Given instruction
Can you reproduce each of the items below word for word, leaving out the pictures?
- - -
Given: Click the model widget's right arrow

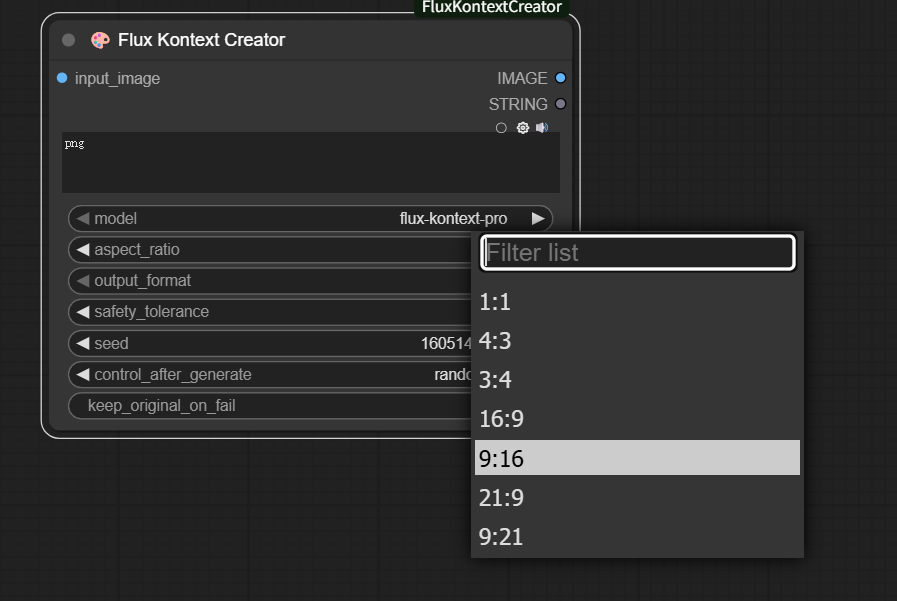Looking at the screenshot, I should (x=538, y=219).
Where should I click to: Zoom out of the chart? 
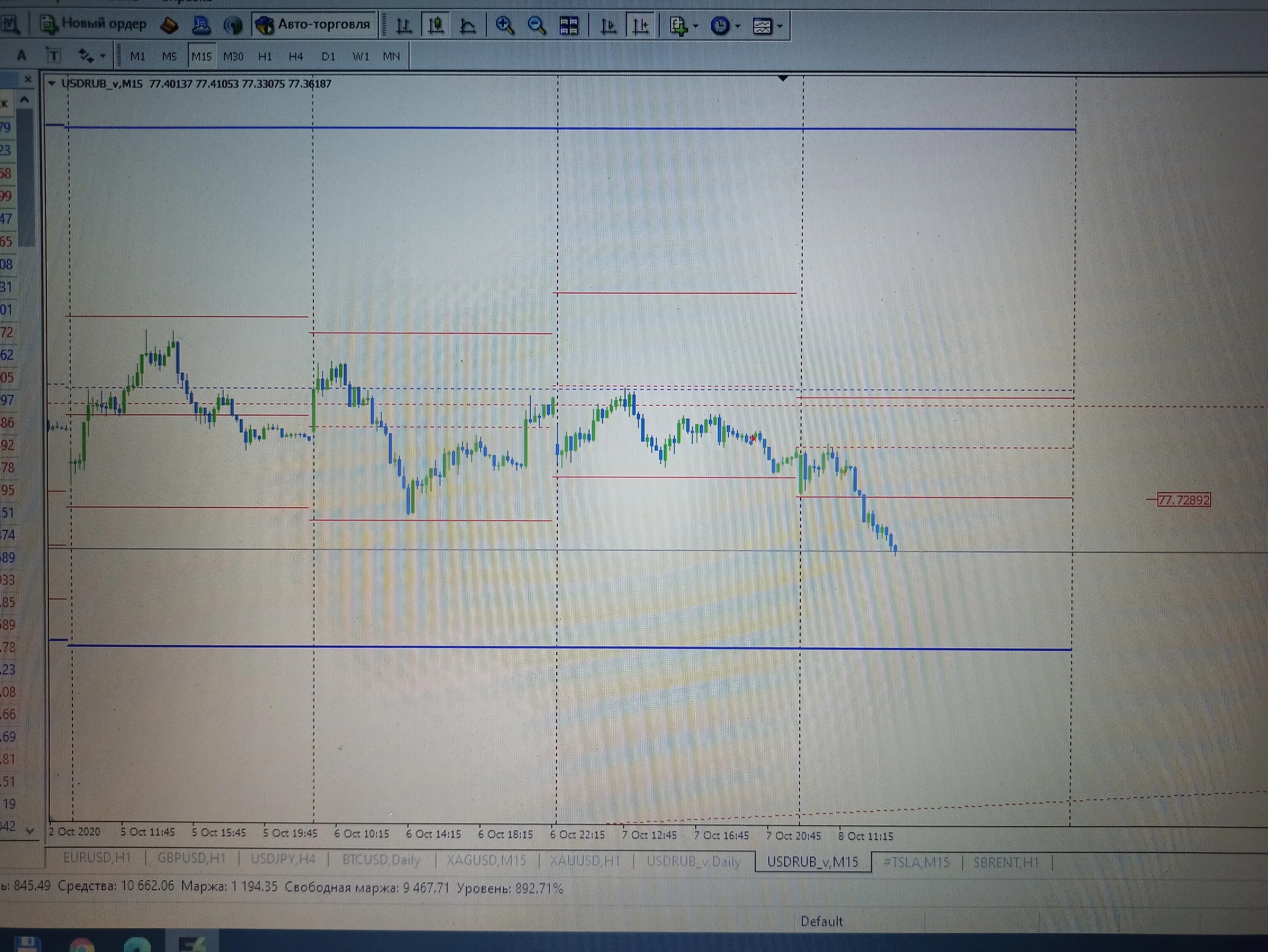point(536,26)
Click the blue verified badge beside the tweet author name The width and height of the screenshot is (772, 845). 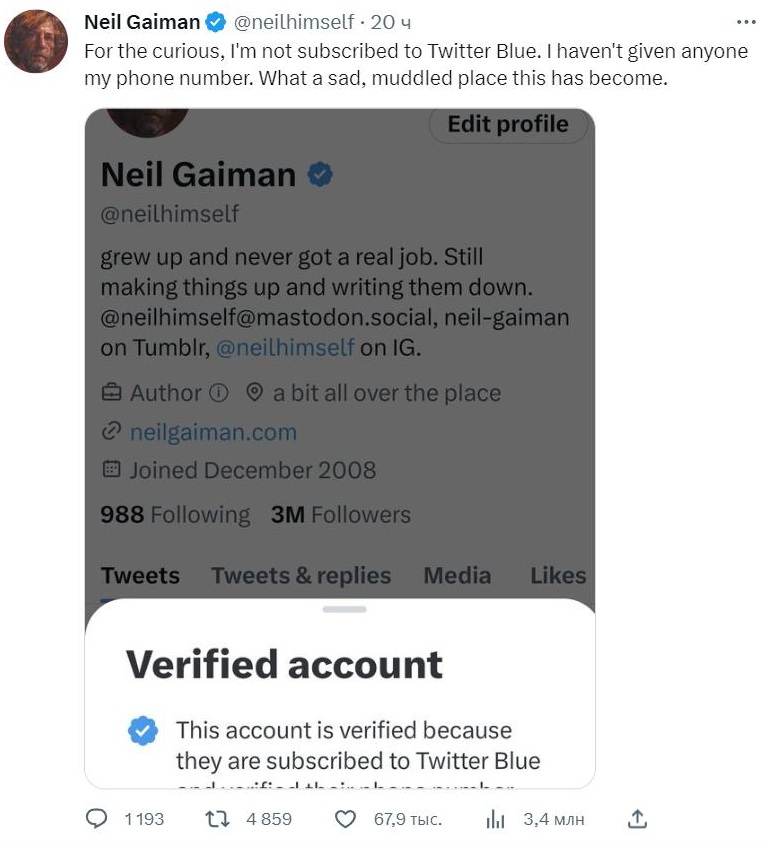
- - -
Answer to the exercise
Given: Click the model widget's right arrow

Looking at the screenshot, I should (x=538, y=219).
Where should I click to: Zoom out of the chart? 
point(536,26)
Click the blue verified badge beside the tweet author name The width and height of the screenshot is (772, 845). 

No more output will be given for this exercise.